The plaintiff, it will be noted, claims the right to enter by virtue of permission extended to him by two of the co-owners to stake the excess from either side or end. Ordinarily one could not be heard to complain if, having granted permission to stake the excess, the locator staked less than the excess. If the two co-owners were able to bind the other co-owners by such permission, the plaintiff, as in this case, would be required to stake such excess entirely on one side or on one end. This plaintiff fails to do. If he, by his staking, can give the original location another course, as he has attempted to do in *395this instance, then “to stake on either side or end” can be construed to mean a staking of excess in rectangular form anywhere in the original claim provided one boundary of the fractional location coincides with one boundary of the original location. One claiming the right to make entry of a placer mining claim the boundaries of which contain an area in excess of the amount allowed by law, under permission of the owners thereof to stake the excess, should first determine the amount of such excess and stake the same in such manner that the original location thus reduced in area will not contain an additional course.

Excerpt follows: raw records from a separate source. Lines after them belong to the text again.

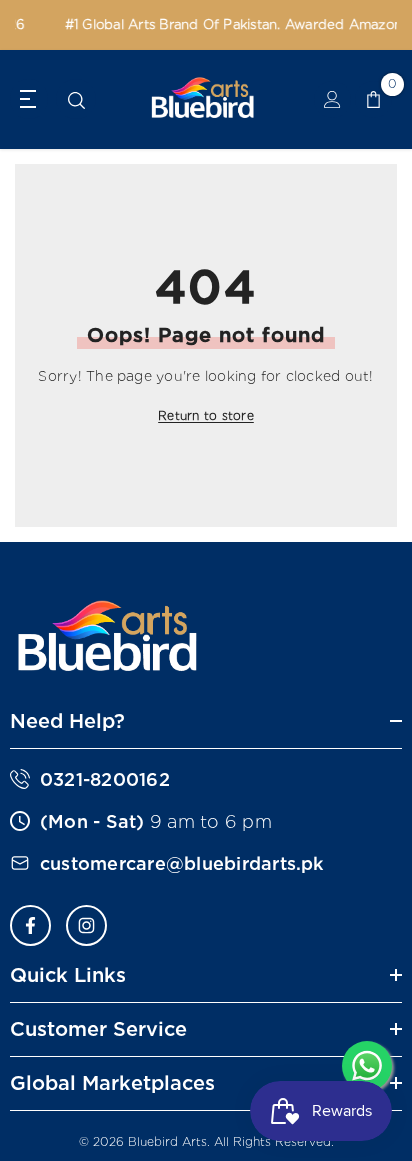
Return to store (206, 415)
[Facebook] (30, 925)
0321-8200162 (105, 779)
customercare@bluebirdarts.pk (182, 863)
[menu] (29, 99)
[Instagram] (86, 925)
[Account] (332, 99)
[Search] (76, 100)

One of the defendants herein, the Yukon Gold Company, after this action was instituted, in the winter of 1914 surveyed the Prospector Association claim, cast off the excess of 27.03 acres at the lower end, and established a new boundary accordingly.

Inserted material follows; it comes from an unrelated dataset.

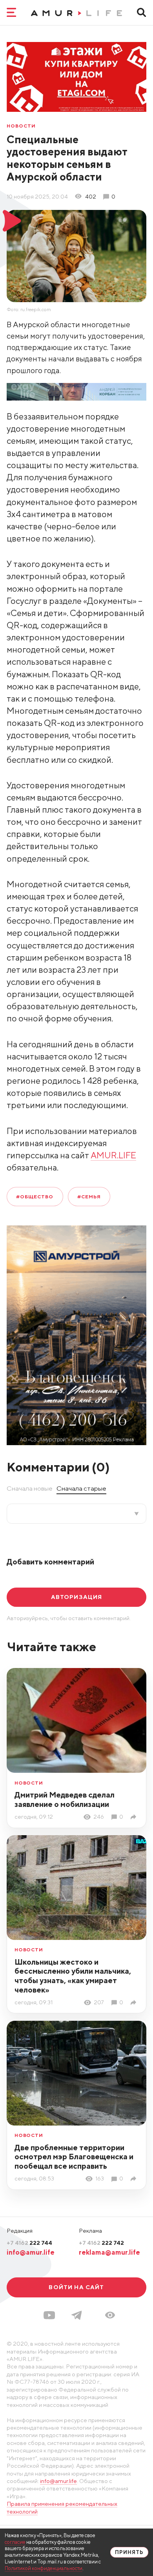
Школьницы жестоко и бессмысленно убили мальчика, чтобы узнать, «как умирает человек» (73, 1975)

Section 2331 of the Revised Statutes (U. S. Comp.'St. 1916, § 4630) provides that claims upon unsurveyed public lands shall conform “as near as practicable with the United States system of public land surveys, and the rectangular subdivisions of such surveys.”
Defendants’ Exhibit A is a map showing the conflict area 1 of the Prospector Association claim with the Anaconda Fraction and the Anaconda Fraction No. 2; also the excess area cast off by establishing a new lower boundary for the Prospector Association claim. It also shows that the Prospector Association claim is bounded on the upper, or easterly, end by the K. P. M. claim, and on the southerly side by the Mohawk Association claim and the Ducky Fraction claim. No claim is shown to join the Prospector Association claim on the westerly, or lower, end.
If the decision of the land office is to be followed in Re Snowflake Fraction Placer, 37 Land Dec. 250, “as nearly as practicable” has a well-defined meaning. It is laid down in this decision that the Land Department is unwilling to approve “shoestring” claims or those of irregular shapes, unless prior locations render such fractional locations necessary in order to appropriate unclaimed area.
Plaintiff asks the court to validate the Anaconda No. 2, being a fractional claim 5,280 feet in length by 125 feet in width. The necessity for making a location in this form is not shown; on the other hand, the evidence clearly shows that the *396plaintiff under section 2331, Revised Statutes, could have located the excess of the Prospector Association claim finally cast off, and such location would have been “as near as practicable with the United States system of public land surveys.” 2 Lindley on Mines (3d Ed.) § 448.
While the courts-are not bound by the decisions of the Land Department, still the courts should consider them and give them full force and effect in proper cases. Hanson v. Craig, 170 Fed. 62, 95 C. C. A. 338.
Findings of fact and conclusions of law in accordance with the views herein expressed, together with a decree dismissing the action, may be prepared and submitted. Since defendants reside at Iditarod and the plaintiff resides at Ruby, the defendants may have 60 days to1 prepare, serve, and file their findings of fact and conclusions of law, and the plaintiff may have 60 days after service of the same to prepare and file any proposed amendments or objections.